» TASK DETAILS:
Find every line in the listing below that contains the word "perform", and copy each of those lines. Case counts.

Interface element records:
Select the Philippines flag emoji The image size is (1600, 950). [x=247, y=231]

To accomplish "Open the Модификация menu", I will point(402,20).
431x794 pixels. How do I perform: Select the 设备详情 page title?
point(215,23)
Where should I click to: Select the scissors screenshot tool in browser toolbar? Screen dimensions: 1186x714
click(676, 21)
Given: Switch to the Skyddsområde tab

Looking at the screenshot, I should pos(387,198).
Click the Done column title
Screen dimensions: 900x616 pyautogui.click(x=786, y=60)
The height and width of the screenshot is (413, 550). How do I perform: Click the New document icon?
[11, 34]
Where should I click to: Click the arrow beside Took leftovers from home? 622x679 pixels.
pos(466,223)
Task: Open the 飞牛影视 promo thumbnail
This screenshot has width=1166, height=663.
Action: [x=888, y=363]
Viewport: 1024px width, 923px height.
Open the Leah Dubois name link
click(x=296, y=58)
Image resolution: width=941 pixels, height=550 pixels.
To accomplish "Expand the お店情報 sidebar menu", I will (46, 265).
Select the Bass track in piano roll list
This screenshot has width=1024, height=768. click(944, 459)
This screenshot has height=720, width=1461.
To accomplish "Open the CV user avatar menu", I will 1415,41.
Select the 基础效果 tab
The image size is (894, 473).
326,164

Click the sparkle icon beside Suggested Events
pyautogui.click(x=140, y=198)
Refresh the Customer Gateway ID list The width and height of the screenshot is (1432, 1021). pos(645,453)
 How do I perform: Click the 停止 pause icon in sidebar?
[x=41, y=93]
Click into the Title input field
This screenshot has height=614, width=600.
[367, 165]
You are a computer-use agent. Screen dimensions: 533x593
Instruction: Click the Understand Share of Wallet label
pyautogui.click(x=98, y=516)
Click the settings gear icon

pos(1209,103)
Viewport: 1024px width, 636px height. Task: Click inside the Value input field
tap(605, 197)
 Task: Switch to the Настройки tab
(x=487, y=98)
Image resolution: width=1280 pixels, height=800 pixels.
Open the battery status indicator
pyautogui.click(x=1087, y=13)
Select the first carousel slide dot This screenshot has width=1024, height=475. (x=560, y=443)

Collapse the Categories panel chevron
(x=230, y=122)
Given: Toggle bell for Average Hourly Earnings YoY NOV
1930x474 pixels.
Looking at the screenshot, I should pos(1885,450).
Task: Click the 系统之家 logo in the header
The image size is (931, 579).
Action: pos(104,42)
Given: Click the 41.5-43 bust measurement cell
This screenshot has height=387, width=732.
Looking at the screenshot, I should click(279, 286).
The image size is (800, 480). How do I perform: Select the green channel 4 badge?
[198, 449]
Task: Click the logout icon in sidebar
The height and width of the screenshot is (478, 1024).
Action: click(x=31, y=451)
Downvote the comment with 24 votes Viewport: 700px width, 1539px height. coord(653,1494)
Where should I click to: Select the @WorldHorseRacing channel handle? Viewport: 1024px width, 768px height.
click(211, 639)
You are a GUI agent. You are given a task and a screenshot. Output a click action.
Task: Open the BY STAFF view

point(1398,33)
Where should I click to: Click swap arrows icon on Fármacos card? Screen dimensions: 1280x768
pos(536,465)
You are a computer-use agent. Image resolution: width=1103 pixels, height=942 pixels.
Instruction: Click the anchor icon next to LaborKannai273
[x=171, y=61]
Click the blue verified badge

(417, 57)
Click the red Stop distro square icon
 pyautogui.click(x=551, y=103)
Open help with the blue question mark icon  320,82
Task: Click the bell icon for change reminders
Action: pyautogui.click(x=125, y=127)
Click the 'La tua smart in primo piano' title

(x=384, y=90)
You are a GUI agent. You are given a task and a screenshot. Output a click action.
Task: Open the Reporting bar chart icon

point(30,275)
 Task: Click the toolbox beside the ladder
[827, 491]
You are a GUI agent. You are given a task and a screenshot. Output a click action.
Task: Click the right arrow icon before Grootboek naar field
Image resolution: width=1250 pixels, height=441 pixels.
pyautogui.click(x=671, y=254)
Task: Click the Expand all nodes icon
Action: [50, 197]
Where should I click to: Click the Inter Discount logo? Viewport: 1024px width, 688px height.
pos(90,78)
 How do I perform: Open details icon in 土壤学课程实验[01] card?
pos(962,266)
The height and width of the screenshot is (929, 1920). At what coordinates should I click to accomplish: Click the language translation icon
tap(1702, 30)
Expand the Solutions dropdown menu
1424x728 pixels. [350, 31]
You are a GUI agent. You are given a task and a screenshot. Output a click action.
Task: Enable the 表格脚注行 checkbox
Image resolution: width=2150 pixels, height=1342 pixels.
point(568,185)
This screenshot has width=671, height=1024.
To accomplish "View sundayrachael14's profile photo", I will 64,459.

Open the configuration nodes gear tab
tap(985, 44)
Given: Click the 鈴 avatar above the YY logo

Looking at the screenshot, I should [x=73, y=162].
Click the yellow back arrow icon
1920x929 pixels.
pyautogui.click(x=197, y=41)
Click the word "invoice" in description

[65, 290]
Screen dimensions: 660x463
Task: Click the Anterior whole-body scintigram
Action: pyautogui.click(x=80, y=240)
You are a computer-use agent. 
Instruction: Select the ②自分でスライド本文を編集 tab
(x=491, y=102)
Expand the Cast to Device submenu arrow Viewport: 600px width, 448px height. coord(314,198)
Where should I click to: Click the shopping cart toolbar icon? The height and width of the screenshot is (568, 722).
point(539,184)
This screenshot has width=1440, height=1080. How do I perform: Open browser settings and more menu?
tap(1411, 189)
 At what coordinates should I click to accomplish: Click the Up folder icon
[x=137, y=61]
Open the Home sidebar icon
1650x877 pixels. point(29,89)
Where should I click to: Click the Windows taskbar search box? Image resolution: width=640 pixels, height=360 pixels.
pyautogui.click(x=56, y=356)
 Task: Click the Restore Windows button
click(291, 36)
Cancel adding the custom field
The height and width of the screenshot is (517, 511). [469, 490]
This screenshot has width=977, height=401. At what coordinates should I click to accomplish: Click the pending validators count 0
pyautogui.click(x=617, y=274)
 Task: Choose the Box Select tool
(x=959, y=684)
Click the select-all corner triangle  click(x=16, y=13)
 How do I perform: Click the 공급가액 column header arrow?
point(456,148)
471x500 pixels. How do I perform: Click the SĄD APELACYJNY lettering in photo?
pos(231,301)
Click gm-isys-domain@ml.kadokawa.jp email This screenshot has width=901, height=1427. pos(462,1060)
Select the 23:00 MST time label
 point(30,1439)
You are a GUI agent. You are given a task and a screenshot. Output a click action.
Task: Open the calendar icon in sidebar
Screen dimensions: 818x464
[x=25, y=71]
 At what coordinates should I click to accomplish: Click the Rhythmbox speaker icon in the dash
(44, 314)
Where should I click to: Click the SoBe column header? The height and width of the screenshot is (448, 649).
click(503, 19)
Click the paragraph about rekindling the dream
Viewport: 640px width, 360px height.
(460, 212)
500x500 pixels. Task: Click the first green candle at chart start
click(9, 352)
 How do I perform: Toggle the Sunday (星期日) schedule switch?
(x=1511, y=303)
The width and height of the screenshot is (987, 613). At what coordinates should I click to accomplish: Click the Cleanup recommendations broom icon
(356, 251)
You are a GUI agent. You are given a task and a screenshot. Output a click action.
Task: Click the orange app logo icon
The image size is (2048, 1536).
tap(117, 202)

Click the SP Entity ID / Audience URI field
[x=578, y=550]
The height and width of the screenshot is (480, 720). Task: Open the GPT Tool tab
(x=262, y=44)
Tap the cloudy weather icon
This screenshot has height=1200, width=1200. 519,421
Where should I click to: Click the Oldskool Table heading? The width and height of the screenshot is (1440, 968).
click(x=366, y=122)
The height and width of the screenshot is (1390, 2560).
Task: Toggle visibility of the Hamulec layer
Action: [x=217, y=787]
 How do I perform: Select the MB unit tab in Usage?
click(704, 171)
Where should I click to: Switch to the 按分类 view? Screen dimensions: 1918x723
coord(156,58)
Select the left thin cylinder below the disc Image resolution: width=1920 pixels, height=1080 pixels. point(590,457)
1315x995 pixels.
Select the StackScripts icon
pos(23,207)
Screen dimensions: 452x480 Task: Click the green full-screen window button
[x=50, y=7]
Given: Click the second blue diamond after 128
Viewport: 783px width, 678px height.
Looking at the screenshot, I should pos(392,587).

» RESULT OF THE EXERCISE:
431x794 pixels. How do I perform: Select the 设备详情 page title?
The height and width of the screenshot is (413, 550). How do I perform: Click the New document icon?
 How do I perform: Click the 停止 pause icon in sidebar?
The image size is (800, 480). How do I perform: Select the green channel 4 badge?
 How do I perform: Open details icon in 土壤学课程实验[01] card?
This screenshot has width=1440, height=1080. How do I perform: Open browser settings and more menu?
 How do I perform: Click the 공급가액 column header arrow?
471x500 pixels. How do I perform: Click the SĄD APELACYJNY lettering in photo?
 How do I perform: Toggle the Sunday (星期日) schedule switch?
 How do I perform: Select the MB unit tab in Usage?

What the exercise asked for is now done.